The ad highlights women athletes from different sports all around the world. It calls out how these athletes were called "crazy" for trying to achieve feats people didn't think were suitable for women, such as running a marathon, dunking, or coaching an NBA team:
It's powerful, and it has resonated with millions of people in just a few days. The good news for any marketer: It reveals a perfect two-step playbook for producing a campaign that gets people incredibly excited.
The even better news is that these two lessons can work on any budget:
1. Go above the brand.
This ad isn't about the features and benefits of Nike shoes and apparel. It's about women's empowerment. It's about inspiring women to be bold, buck conventional wisdom and go after their wildest dreams.
Talking about your products and services has its place. But when you invest in producing marketing that is for the greater good of your customers, you open the door to have more intimate conversations about your products and services in the future.
Of course, Nike wants to sell more product. Here, it's proving that you can sell a lot more when you focus on delivering messages that inspire and elevate your customers to be better versions of themselves. Then, when your customers search for products and services to help them do that, you'll be top of mind for them.
As you work to produce marketing that helps your brand grow, look for opportunities to speak to a higher order need that transcends your products and services. Once you gain your customers' attention and trust, your product-focused messages will be in a better position to be well received.
2. Spark emotion.
I got choked up when I first saw the Nike ad. Then, I watched it a second time and still got all the feels. That's because the copy and the corresponding visuals spoke to the heart of challenges many women--myself included--have experienced during the course of their lives, including at work and in sports.
Nike didn't take the safe route. I took a look through the comments sections of YouTube and Instagram, and it's clear: There's no in-between for how people feel about this video.
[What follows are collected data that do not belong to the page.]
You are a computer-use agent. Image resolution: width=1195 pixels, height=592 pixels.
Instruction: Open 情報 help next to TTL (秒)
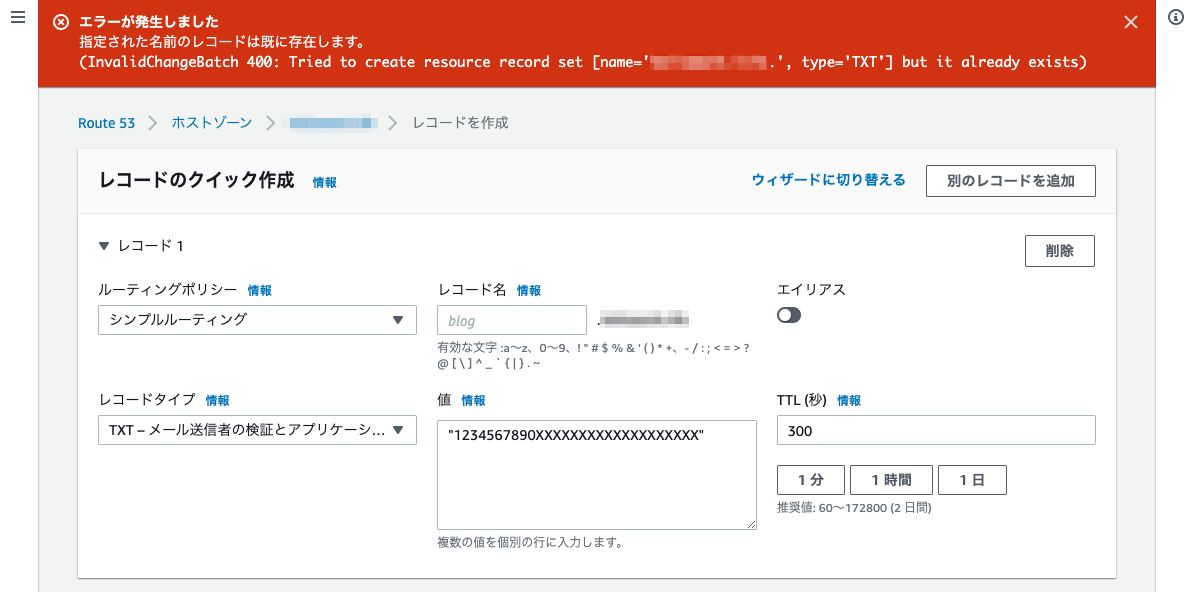(848, 400)

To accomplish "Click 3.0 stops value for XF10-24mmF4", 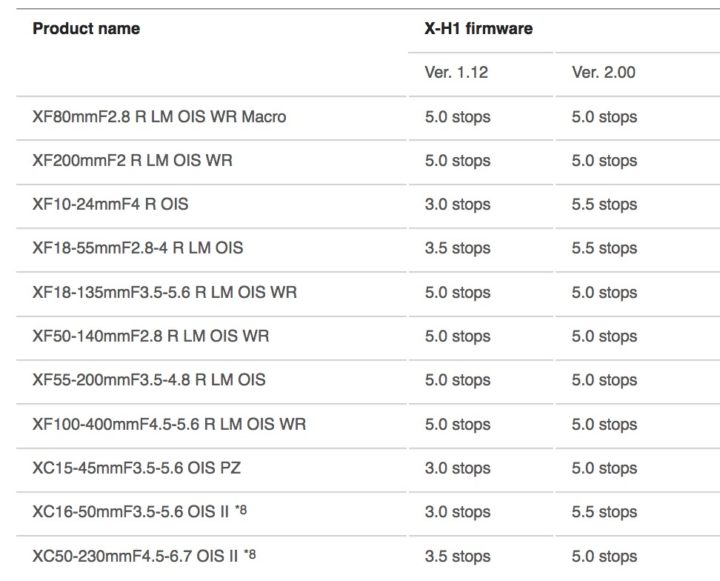I will tap(457, 204).
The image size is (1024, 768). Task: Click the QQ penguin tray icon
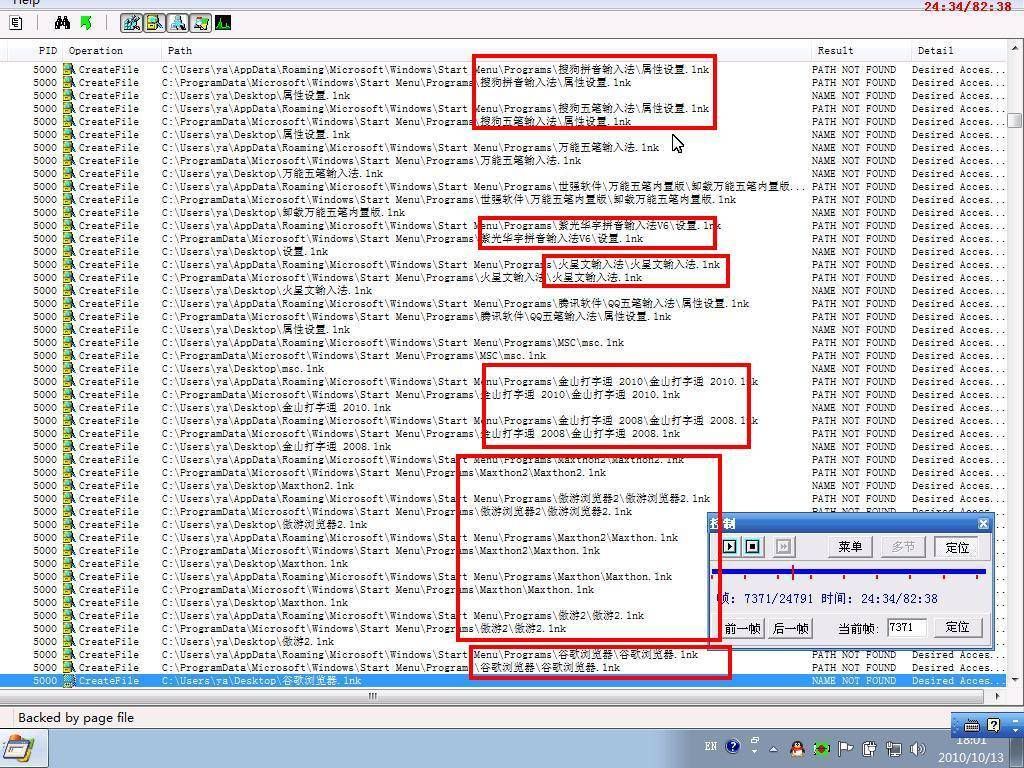[797, 748]
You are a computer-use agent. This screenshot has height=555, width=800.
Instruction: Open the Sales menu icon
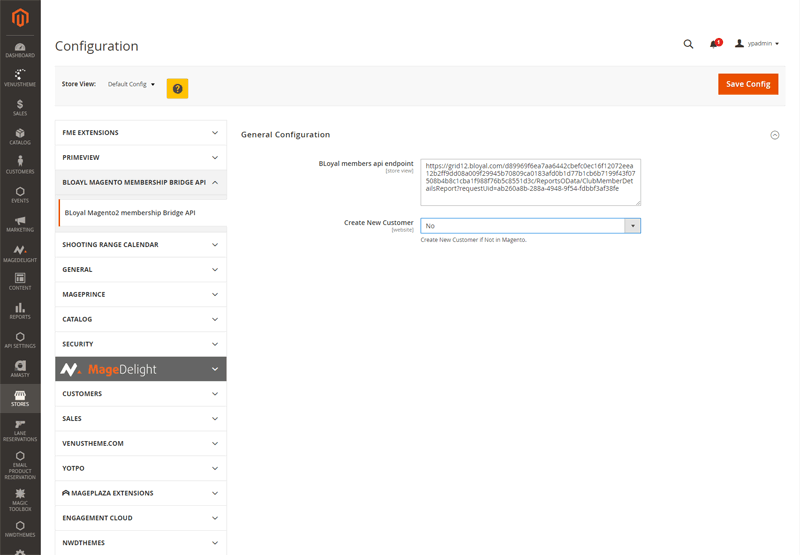(x=20, y=107)
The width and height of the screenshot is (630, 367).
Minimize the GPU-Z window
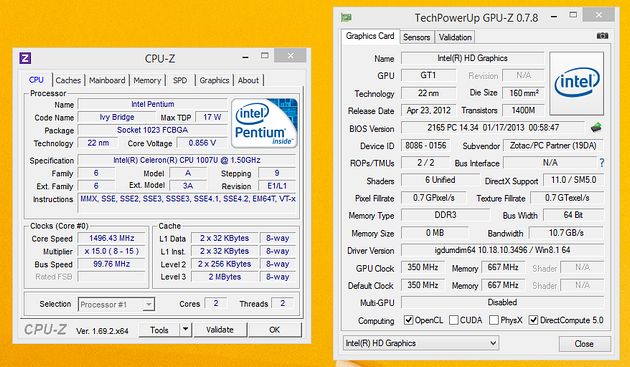click(x=554, y=17)
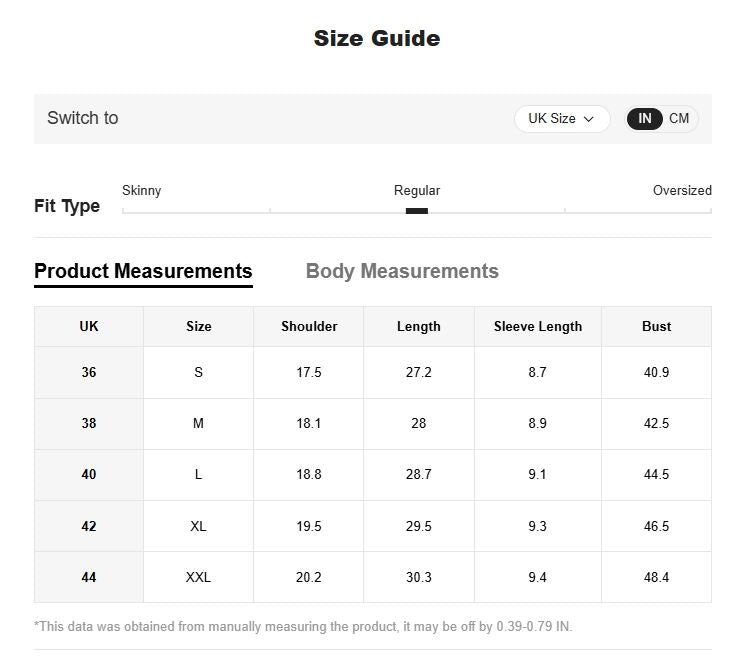The width and height of the screenshot is (738, 666).
Task: Switch units to CM
Action: [x=679, y=119]
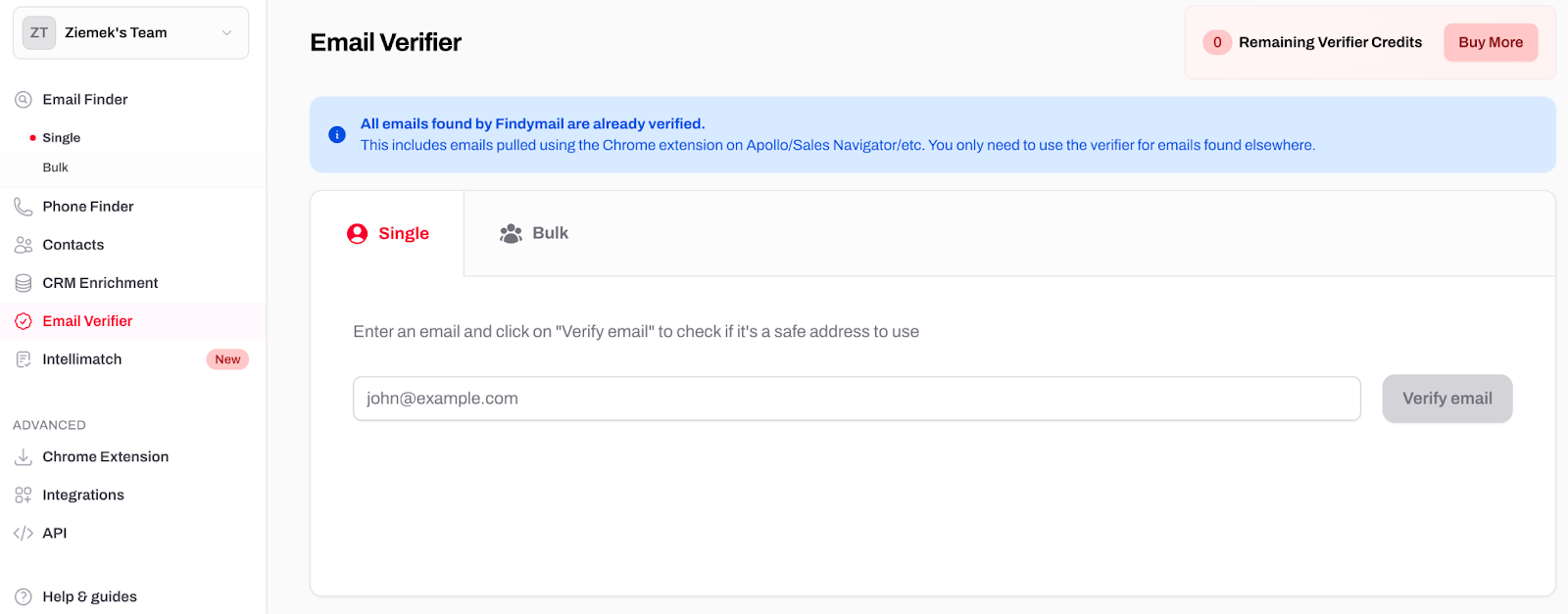The width and height of the screenshot is (1568, 614).
Task: Focus the john@example.com email input field
Action: tap(856, 399)
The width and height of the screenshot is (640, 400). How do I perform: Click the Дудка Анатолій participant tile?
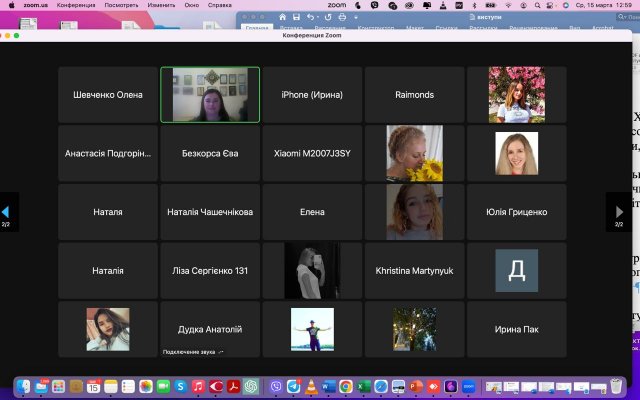click(210, 329)
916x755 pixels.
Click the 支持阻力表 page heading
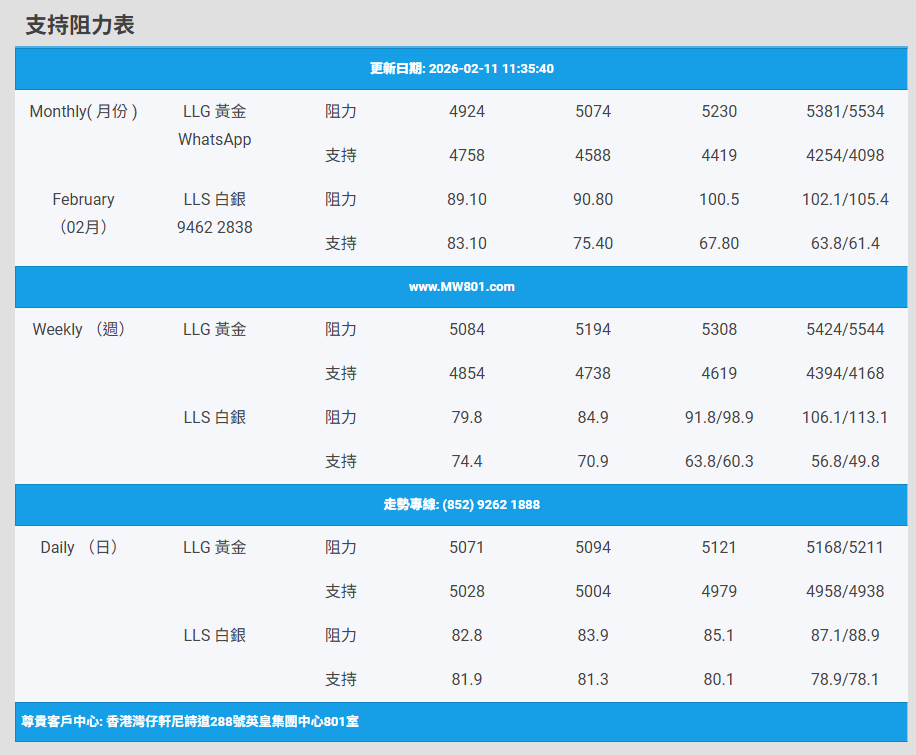tap(80, 26)
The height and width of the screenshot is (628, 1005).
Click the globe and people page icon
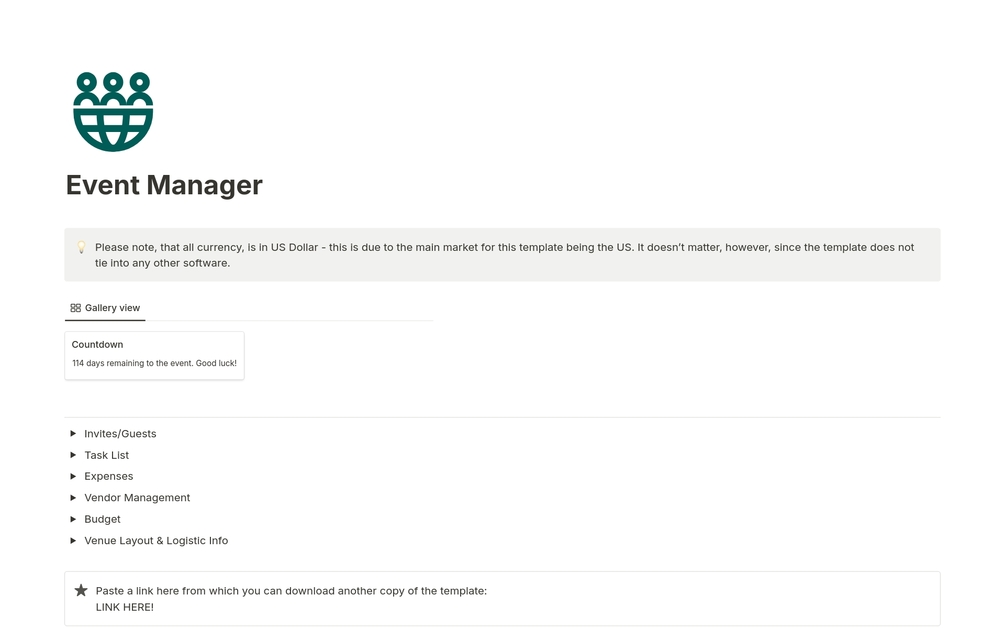[x=113, y=111]
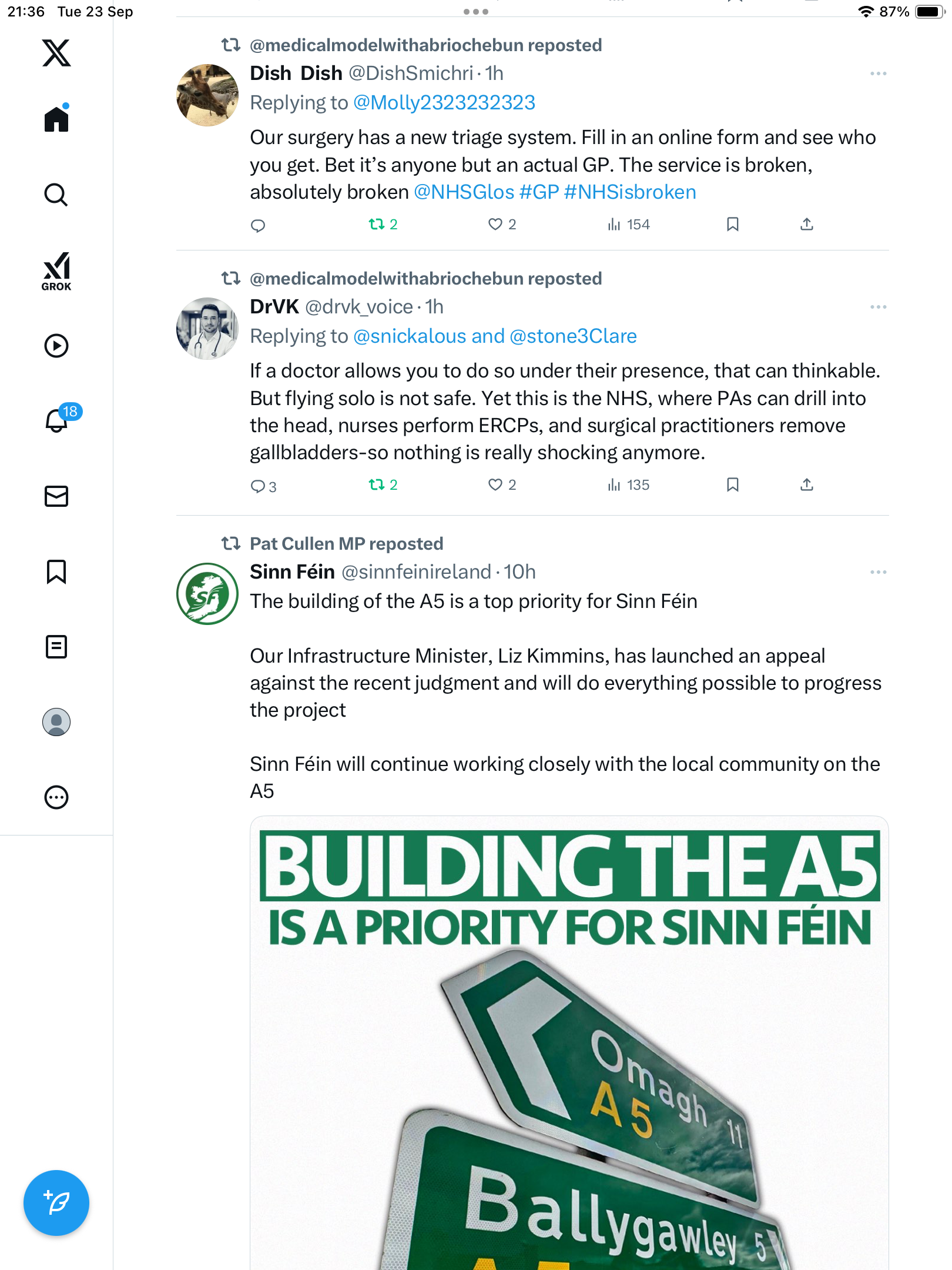
Task: Open the @Molly2323232323 profile link
Action: [x=444, y=103]
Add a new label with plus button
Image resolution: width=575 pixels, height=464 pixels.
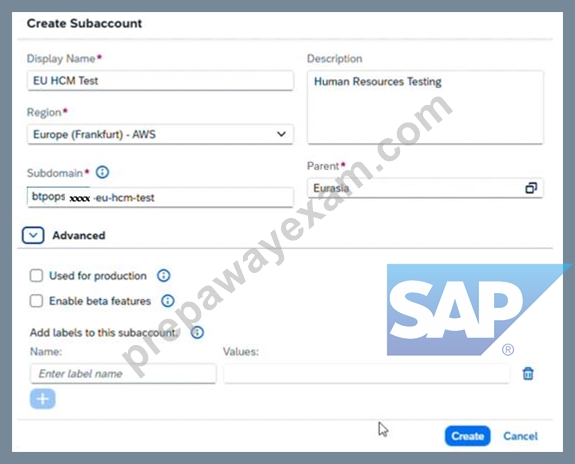tap(43, 399)
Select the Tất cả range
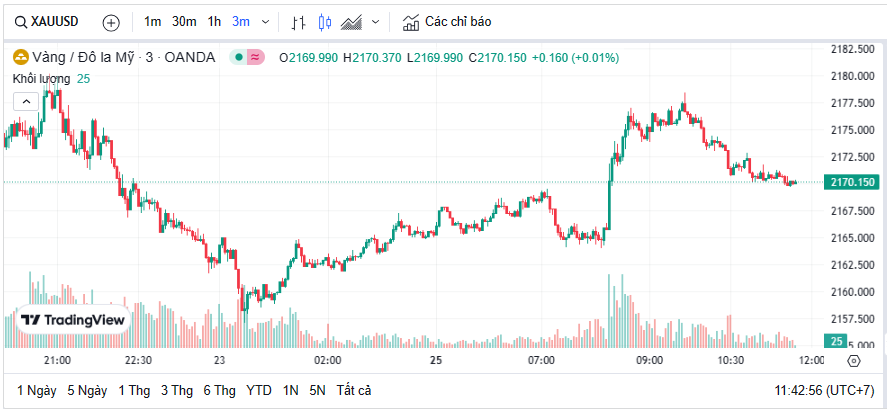 coord(354,390)
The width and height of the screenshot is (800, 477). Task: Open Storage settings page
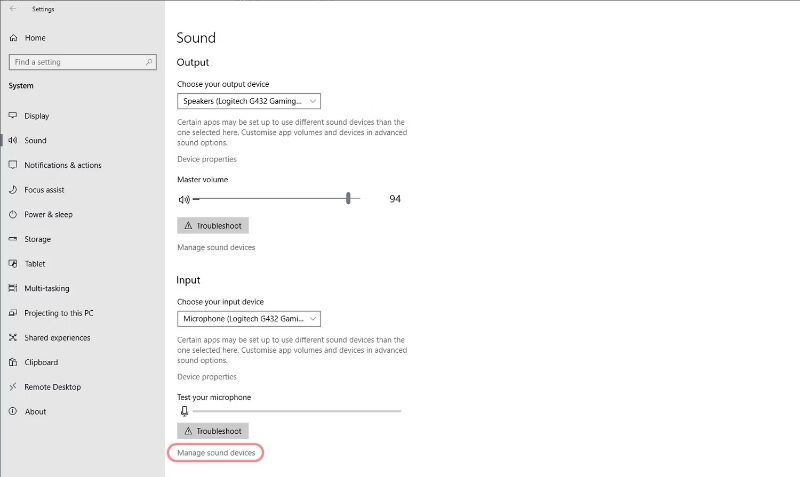37,239
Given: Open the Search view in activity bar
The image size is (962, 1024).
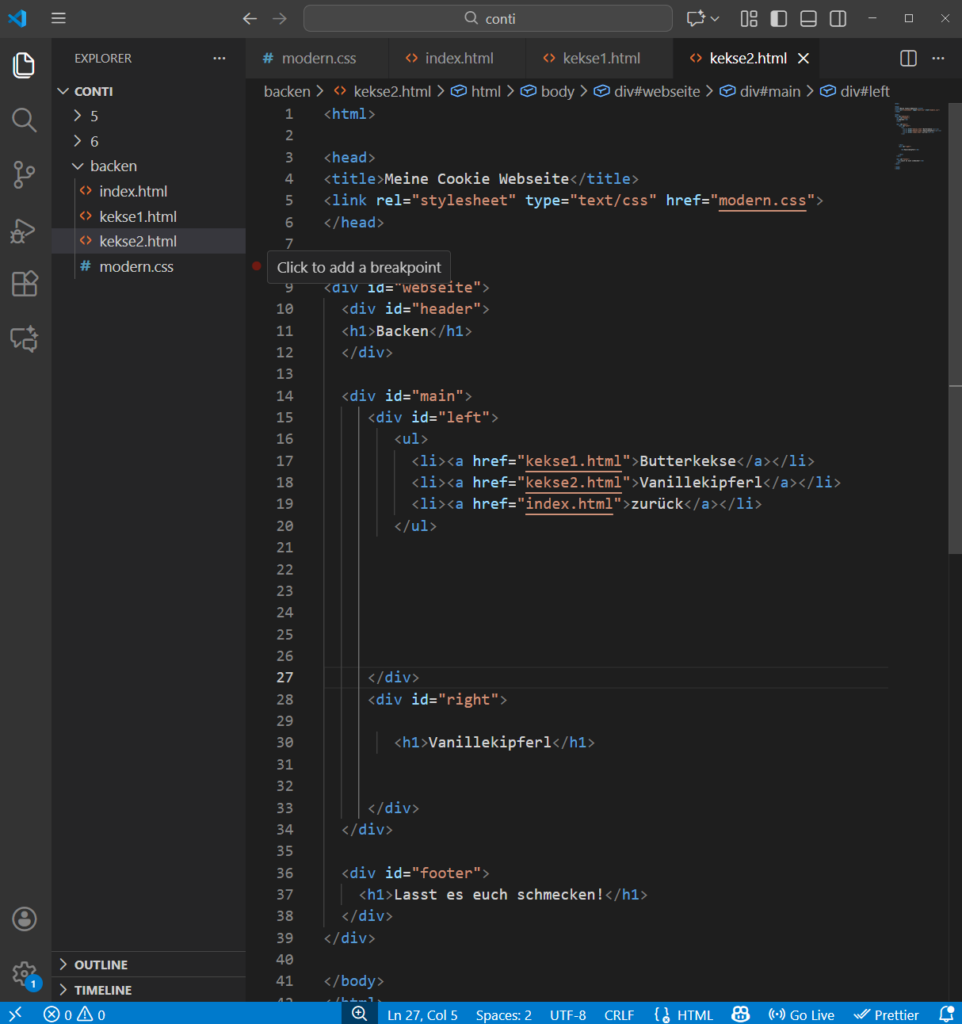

Most seem to have loved it. Some clearly hated it. Either way, everyone had a strong reaction.
As you produce your marketing to attract your ideal customers, say no to indifference. Your intention should be to get your customers to feel something, whether it's joy, anger, outrage, inspiration, nostalgia, hope, or a combination of these and others.
Be clear in your planning process about the emotion you want your customers to feel whenever they encounter your promotional campaigns or any aspect of your customer journey. Once you know what emotion you want to induce, you'll be able to seek out the insights that will most spark those feelings.
You don't need Nike's brand recognition or budget to produce marketing that wins the hearts and minds of your customers. Use these principles to create remarkable and effective marketing of your own.